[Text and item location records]
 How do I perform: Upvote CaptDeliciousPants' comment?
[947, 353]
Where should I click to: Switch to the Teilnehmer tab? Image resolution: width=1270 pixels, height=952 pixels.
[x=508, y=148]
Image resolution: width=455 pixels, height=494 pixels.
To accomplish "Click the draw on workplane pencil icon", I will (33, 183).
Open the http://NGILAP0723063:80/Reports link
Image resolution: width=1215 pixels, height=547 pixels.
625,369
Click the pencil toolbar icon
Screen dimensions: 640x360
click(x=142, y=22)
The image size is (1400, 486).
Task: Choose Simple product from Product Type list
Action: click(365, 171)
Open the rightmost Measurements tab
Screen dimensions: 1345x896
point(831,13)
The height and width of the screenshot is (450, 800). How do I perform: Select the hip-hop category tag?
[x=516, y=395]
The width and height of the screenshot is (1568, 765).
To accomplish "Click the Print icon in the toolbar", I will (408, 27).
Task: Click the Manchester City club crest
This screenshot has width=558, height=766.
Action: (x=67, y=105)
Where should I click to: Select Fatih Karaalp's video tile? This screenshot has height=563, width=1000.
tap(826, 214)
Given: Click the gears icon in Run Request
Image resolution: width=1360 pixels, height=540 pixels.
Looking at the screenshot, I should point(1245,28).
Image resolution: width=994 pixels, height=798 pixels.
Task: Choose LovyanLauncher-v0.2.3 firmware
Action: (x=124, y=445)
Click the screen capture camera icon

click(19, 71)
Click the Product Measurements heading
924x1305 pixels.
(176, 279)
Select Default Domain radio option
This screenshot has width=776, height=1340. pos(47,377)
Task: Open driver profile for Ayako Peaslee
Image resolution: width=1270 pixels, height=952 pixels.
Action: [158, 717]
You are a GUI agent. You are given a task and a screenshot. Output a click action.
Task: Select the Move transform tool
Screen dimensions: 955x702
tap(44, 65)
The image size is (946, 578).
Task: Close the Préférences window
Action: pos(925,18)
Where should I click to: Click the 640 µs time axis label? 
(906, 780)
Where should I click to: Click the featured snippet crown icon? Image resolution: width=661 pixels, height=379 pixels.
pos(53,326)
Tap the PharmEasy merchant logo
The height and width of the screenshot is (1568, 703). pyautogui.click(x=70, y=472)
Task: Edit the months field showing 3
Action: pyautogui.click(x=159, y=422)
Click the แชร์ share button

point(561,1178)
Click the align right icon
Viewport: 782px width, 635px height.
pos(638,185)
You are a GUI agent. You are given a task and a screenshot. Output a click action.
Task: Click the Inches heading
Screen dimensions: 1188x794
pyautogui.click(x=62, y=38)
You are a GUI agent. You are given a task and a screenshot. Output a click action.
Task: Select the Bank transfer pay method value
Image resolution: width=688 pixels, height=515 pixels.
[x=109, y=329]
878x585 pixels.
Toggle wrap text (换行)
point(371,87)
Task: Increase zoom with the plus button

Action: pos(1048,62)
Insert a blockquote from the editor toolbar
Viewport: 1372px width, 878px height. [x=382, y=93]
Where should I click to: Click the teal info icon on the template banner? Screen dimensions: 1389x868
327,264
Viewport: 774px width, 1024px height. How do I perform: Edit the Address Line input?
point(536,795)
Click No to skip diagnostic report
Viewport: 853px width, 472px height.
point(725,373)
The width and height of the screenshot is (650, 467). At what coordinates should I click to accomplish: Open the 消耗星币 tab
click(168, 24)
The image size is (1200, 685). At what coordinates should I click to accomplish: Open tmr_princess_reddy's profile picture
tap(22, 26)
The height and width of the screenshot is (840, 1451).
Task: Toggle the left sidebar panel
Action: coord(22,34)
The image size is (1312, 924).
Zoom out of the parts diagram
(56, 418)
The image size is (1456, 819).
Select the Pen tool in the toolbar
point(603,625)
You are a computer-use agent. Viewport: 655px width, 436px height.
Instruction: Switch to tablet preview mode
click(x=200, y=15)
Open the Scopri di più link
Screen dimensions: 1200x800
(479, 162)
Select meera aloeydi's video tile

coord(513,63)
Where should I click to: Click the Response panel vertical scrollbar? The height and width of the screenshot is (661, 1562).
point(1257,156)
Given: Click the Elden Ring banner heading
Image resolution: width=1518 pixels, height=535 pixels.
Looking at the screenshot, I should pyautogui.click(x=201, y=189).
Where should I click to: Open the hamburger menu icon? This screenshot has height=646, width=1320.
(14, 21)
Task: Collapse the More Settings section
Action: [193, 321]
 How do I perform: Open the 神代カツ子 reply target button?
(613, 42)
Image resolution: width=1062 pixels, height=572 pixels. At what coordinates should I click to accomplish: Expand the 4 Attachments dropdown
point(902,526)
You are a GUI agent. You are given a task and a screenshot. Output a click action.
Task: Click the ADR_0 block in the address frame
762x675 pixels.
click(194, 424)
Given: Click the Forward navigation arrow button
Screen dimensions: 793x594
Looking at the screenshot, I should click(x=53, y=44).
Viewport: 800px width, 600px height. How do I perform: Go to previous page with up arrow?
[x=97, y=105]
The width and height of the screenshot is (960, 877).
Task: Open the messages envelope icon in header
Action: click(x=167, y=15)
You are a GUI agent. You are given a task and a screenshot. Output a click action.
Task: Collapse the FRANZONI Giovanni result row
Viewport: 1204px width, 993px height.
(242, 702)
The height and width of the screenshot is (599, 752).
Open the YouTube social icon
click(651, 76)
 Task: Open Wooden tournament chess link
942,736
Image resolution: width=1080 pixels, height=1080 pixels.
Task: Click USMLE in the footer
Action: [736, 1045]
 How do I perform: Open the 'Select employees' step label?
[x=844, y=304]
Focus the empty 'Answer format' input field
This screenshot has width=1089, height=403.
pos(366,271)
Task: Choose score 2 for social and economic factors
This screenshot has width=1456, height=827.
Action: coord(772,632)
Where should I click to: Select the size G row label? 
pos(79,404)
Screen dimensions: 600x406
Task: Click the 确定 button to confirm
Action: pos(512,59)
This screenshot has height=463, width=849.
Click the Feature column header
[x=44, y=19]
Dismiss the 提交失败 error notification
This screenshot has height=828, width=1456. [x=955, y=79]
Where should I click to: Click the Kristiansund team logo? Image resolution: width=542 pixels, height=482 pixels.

### Stated problem
Repeat the records exactly, from the line with "Task: Increase zoom with the plus button" up to and including the line with "click(194, 424)".

### Answer to the problem
Task: Increase zoom with the plus button

Action: pos(1048,62)
Insert a blockquote from the editor toolbar
Viewport: 1372px width, 878px height. [x=382, y=93]
Where should I click to: Click the teal info icon on the template banner? Screen dimensions: 1389x868
327,264
Viewport: 774px width, 1024px height. How do I perform: Edit the Address Line input?
point(536,795)
Click No to skip diagnostic report
Viewport: 853px width, 472px height.
point(725,373)
The width and height of the screenshot is (650, 467). At what coordinates should I click to accomplish: Open the 消耗星币 tab
click(168, 24)
The image size is (1200, 685). At what coordinates should I click to accomplish: Open tmr_princess_reddy's profile picture
tap(22, 26)
The height and width of the screenshot is (840, 1451).
Task: Toggle the left sidebar panel
Action: coord(22,34)
The image size is (1312, 924).
Zoom out of the parts diagram
(56, 418)
The image size is (1456, 819).
Select the Pen tool in the toolbar
point(603,625)
You are a computer-use agent. Viewport: 655px width, 436px height.
Instruction: Switch to tablet preview mode
click(x=200, y=15)
Open the Scopri di più link
Screen dimensions: 1200x800
(479, 162)
Select meera aloeydi's video tile

coord(513,63)
Where should I click to: Click the Response panel vertical scrollbar? The height and width of the screenshot is (661, 1562).
point(1257,156)
Given: Click the Elden Ring banner heading
Image resolution: width=1518 pixels, height=535 pixels.
Looking at the screenshot, I should pyautogui.click(x=201, y=189).
Where should I click to: Open the hamburger menu icon? This screenshot has height=646, width=1320.
(14, 21)
Task: Collapse the More Settings section
Action: [193, 321]
 How do I perform: Open the 神代カツ子 reply target button?
(613, 42)
Image resolution: width=1062 pixels, height=572 pixels. At what coordinates should I click to accomplish: Expand the 4 Attachments dropdown
point(902,526)
You are a GUI agent. You are given a task and a screenshot. Output a click action.
Task: Click the ADR_0 block in the address frame
762x675 pixels.
click(194, 424)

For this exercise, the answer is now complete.